Permission Model Summary

The three-layer model that ties everything together:

Auth   (Clerk)      → Who are you?
Plan   (Stripe/DB)  → How much can you use?
Usage  (DB)         → How much have you used?

The Worker can enforce plan gates before the request even reaches AWS — rejecting over-quota requests at the edge with no backend cost.

Example for a usage-based feature:

@app.post("/api/analysis/run")
async def run_analysis(user=Depends(get_current_user)):
    sub = await db.fetchrow(
        "SELECT usage_count, usage_limit FROM subscriptions WHERE subject_id = $1",
        user["user_id"]
    )
    if sub["usage_count"] >= sub["usage_limit"]:
        raise HTTPException(status_code=429, detail="Usage limit reached")
 
    # Run analysis...
 
    await db.execute(
        "UPDATE subscriptions SET usage_count = usage_count + 1 WHERE subject_id = $1",
        user["user_id"]
    )

Common Pitfalls

Do not do permission checks in the frontend. Any logic controlled by JavaScript can be bypassed. The frontend is display only.
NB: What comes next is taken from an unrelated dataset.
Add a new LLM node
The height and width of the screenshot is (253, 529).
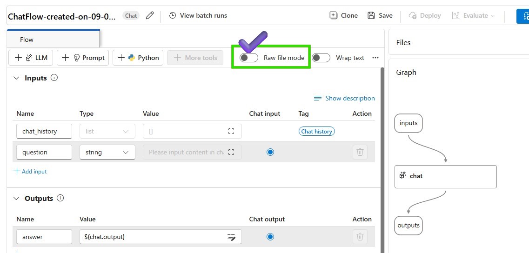(31, 58)
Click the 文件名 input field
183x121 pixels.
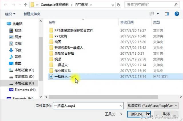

Do not query Stripe on every API request. Your database subscription table is the source of truth. Stripe webhooks keep it up to date asynchronously.

Do not parse Clerk JWTs in FastAPI. That is the Worker's job. If FastAPI also tries to validate JWTs, you end up with two permission models and confusing bugs.

Do not run a Docker database in production. Docker databases are fine for local development. In production, use RDS. Managed databases handle backups, failover, and upgrades — your Docker container does not.


Cost Estimate (MVP Scale)

Service Monthly Cost
Cloudflare Pages Free
Cloudflare Workers (10M req/month) Free
Cloudflare R2 (10GB) ~$0.15
AWS ECS Fargate (0.5 vCPU / 1GB, 24/7) ~$15-25
AWS RDS PostgreSQL (db.t4g.micro) ~$15-25

Total for a functional MVP: roughly $30-50/month. Dev environment adds another ~$15-20 if kept running 24/7 (consider stopping it overnight to save cost).


Summary

This architecture gives you a production-ready foundation that scales from solo project to multi-tenant SaaS without fundamental redesign:

  • Cloudflare Pages — static hosting with zero ops overhead
  • Cloudflare Workers — the single trust boundary for all authentication and routing
  • AWS ECS Fargate — containerized backend with no server management
  • AWS RDS — managed PostgreSQL (add PostGIS for geospatial workloads)
  • Cloudflare R2 — large file and export storage with no egress fees
  • Clerk — authentication handled entirely at the edge, never in the backend
  • Stripe — billing via webhook-driven DB synchronization, never queried in real time

The architecture is designed to be swappable at each layer. If you later want to move from Clerk to Auth0, or from ECS to a different compute platform, the interfaces do not change — only the implementation behind them.

Start with this as your baseline, validate your product, and scale the pieces that actually need it.